Die Pflegereform hält unsere Kunden in der Altenhilfe auf Trab

Paragraph2

Derzeit beschäftigen wir uns in vielen Projekten mit den Auswirkungen des Gesetzes zur Weiterentwicklung der Gesundheitsversorgung, kurz GVWG, der jüngst verabschiedeten weiteren Stufe der Pflegereform. Das Gesetz sieht unter anderem vor, dass Versorgungsverträge ab September 2022 nur noch mit Pflegeeinrichtungen abgeschlossen werden dürfen, die ihre Mitarbeiter und Mitarbeiterinnen im Pflege- und Betreuungsdienst nach tarifvertraglichen Regelungen vergüten. In Zukunft wird also nicht nur besser, sondern – unabhängig vom Arbeitgeber – auch vergleichbarer bezahlt. Außerdem wird durch die neuen einheitliche Personalschlüssel in einigen Regionen deutlich mehr Pflegepersonal, v.a.
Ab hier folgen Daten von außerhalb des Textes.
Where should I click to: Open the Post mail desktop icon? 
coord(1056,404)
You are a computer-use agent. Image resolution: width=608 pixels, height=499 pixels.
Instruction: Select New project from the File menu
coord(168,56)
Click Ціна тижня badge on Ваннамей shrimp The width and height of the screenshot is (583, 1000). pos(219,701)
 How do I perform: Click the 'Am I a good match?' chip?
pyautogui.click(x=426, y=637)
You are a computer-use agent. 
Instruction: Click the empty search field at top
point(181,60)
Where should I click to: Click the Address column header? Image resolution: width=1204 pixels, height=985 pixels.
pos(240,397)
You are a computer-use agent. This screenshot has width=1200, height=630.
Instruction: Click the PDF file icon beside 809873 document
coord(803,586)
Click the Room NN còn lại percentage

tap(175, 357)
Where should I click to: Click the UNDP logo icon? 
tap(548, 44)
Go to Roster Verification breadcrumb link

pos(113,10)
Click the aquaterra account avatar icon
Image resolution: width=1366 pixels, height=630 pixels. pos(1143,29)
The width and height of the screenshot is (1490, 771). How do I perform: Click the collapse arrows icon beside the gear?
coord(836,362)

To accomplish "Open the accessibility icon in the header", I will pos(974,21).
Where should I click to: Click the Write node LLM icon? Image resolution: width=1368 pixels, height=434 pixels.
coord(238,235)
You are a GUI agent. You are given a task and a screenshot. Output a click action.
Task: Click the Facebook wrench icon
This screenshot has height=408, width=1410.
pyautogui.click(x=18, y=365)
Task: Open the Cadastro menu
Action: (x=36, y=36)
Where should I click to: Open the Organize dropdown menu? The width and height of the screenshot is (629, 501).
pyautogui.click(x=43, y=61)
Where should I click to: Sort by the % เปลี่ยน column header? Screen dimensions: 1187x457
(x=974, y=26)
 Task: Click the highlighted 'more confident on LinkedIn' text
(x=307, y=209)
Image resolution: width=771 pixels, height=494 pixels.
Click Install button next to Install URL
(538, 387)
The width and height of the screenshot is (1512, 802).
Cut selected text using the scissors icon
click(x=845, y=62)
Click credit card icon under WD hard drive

Hilfskräfte, in den Einrichtungen vorzuhalten sein. Für die meisten Träger von stationären Altenhilfeeinrichtungen wird dies zu sehr deutlichen Kostensteigerungen führen, die nur durch höhere Pflegesätze kompensiert werden können. Für unsere Kunden sind durch die Pflegereform folgende Handlungsfelder entstanden:

  • Tarifsimulation: Sofern noch kein Tarif bei der Vergütung angewendet wird, stellt sich die Frage, welchem Tarifsystem die Einrichtung sich anschließen soll. Da nicht nur das monatliche Entgelt für die Gesamtkosten relevant ist, sondern auch die Wochenarbeitszeit, Urlaubstage, Zeitzuschläge, Weihnachtsgeldhöhe, muss zunächst simuliert werden, wo die Personalkosten des bestehenden Personals im neuen Tarifsystem landen würden. Erst dann kann eine Entscheidung über den Beitritt zu einem Tarifsystem erfolgen.
  • Pflegesatzverhandlungen: Die Kostensteigerungen durch neue Tarifverfügung und Mehrpersonalisierung können nur durch Einzelverhandlungen kompensiert werden. Diese bedürfen einer guten Vorbereitung und müssen durch ein strukturiertes Controlling unterfüttert werden. Außerdem gilt es, gute Argumentationen für Gewinn- und Risikoaufschläge sowie eine Eigenkapitalrendite zu entwickeln. Diese gehören zu den wenigen noch verbliebenen belastbaren Renditequellen beim Betrieb eines Pflegeheimes. Mehr dazu unter https://www.rosenbaum-nagy.de/beratung-pflegesatzverhandlung/.
  • Personalsteuerungsinstrumente: Die Instrumente zur Personalsteuerung müssen angepasst werden, da zukünftig in der Pflege mit Personalschlüsseln für drei Qualifikationen gesteuert werden muss. Vereinfacht wird die Personalsteuerung dadurch, dass die Personalkosten nicht mehr über unterschiedliche Gesetzes- und Refinanzierungsgrundlagen beantragt, refinanziert und gesteuert werden müssen.
  • Personalmarketing: Die Tarifpflicht hat zur Folge, dass sich Betreiber unter den neuen Rahmenbedingungen kaum noch über die Zahlung eines besseren Gehalts von ihren Mitbewerbern abheben können. Der bereits heute intensive Wettbewerb um die knappe „Ressource Mensch“ wird so noch einmal erheblich verschärft und es rücken zwangsläufig andere Themen stärker in den Fokus, über die zukünftig die entscheidenden Mehrwerte gegenüber den Mitbewerbern etabliert werden müssen. Arbeitgeber sollten so schnell wie möglich mit einem strategischen Entwicklungsprozess zur Steigerung ihrer Attraktivität starten.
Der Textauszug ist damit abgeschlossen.